## [What to work on]
Somewhere below are a line with "Kontakt (44, 1810)" and a later line with "100% Satisfaction Guarantee (122, 2421)". Output exactly those lines and all lines between them.

## [Raw data]
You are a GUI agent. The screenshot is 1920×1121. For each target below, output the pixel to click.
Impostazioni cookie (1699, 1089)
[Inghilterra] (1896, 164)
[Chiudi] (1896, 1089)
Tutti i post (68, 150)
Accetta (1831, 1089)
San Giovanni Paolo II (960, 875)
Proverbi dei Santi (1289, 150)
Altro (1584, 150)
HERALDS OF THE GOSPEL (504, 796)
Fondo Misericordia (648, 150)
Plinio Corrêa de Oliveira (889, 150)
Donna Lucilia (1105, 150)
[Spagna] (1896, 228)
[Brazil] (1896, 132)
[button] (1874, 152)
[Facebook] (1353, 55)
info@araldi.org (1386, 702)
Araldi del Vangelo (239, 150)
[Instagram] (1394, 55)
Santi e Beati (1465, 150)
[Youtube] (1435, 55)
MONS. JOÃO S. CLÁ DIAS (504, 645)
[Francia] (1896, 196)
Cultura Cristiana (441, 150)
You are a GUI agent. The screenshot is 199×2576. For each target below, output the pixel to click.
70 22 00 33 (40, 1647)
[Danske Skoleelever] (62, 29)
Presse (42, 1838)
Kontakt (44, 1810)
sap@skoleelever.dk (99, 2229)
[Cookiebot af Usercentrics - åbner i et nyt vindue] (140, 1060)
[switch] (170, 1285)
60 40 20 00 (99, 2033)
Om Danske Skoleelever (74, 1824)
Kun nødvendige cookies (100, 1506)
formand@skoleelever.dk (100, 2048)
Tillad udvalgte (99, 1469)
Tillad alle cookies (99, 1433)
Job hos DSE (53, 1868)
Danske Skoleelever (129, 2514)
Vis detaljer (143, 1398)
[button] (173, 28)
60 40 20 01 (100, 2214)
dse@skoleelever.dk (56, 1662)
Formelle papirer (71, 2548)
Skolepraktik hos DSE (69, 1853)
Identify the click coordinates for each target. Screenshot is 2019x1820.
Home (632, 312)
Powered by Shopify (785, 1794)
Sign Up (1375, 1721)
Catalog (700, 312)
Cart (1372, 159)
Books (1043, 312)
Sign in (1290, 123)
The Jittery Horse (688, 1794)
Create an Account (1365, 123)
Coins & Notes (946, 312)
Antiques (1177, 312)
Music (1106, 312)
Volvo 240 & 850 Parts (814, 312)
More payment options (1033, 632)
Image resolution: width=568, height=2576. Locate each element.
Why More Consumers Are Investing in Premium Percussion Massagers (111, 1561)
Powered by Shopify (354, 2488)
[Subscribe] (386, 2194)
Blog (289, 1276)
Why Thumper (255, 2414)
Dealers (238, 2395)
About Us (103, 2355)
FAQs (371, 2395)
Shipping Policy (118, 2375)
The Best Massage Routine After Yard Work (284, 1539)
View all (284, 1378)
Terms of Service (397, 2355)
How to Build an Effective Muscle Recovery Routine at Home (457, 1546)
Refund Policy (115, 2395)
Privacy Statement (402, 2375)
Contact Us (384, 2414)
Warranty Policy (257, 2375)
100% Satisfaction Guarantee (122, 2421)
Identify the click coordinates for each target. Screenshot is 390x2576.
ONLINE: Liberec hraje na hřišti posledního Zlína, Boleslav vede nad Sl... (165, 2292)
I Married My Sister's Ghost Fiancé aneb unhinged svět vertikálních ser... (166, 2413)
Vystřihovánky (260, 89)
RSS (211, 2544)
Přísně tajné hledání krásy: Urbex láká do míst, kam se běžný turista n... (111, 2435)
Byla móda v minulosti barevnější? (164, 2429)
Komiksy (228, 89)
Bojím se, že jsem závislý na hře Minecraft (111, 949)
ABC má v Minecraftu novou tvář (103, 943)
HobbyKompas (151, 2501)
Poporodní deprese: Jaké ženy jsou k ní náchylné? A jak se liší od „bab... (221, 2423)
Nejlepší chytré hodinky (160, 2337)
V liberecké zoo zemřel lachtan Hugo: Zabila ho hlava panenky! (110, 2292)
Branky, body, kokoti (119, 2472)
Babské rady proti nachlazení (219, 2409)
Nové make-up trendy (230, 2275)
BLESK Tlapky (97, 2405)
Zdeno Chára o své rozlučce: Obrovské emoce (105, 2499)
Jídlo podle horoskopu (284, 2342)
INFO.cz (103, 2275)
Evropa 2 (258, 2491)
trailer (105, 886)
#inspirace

## [Completed task]
Kontakt (44, 1810)
sap@skoleelever.dk (99, 2229)
[Cookiebot af Usercentrics - åbner i et nyt vindue] (140, 1060)
[switch] (170, 1285)
60 40 20 00 (99, 2033)
Om Danske Skoleelever (74, 1824)
Kun nødvendige cookies (100, 1506)
formand@skoleelever.dk (100, 2048)
Tillad udvalgte (99, 1469)
Tillad alle cookies (99, 1433)
Job hos DSE (53, 1868)
Danske Skoleelever (129, 2514)
Vis detaljer (143, 1398)
[button] (173, 28)
60 40 20 01 (100, 2214)
dse@skoleelever.dk (56, 1662)
Formelle papirer (71, 2548)
Skolepraktik hos DSE (69, 1853)
Identify the click coordinates for each target. Screenshot is 2019x1820.
Home (632, 312)
Powered by Shopify (785, 1794)
Sign Up (1375, 1721)
Catalog (700, 312)
Cart (1372, 159)
Books (1043, 312)
Sign in (1290, 123)
The Jittery Horse (688, 1794)
Create an Account (1365, 123)
Coins & Notes (946, 312)
Antiques (1177, 312)
Music (1106, 312)
Volvo 240 & 850 Parts (814, 312)
More payment options (1033, 632)
Image resolution: width=568, height=2576. Locate each element.
Why More Consumers Are Investing in Premium Percussion Massagers (111, 1561)
Powered by Shopify (354, 2488)
[Subscribe] (386, 2194)
Blog (289, 1276)
Why Thumper (255, 2414)
Dealers (238, 2395)
About Us (103, 2355)
FAQs (371, 2395)
Shipping Policy (118, 2375)
The Best Massage Routine After Yard Work (284, 1539)
View all (284, 1378)
Terms of Service (397, 2355)
How to Build an Effective Muscle Recovery Routine at Home (457, 1546)
Refund Policy (115, 2395)
Privacy Statement (402, 2375)
Contact Us (384, 2414)
Warranty Policy (257, 2375)
100% Satisfaction Guarantee (122, 2421)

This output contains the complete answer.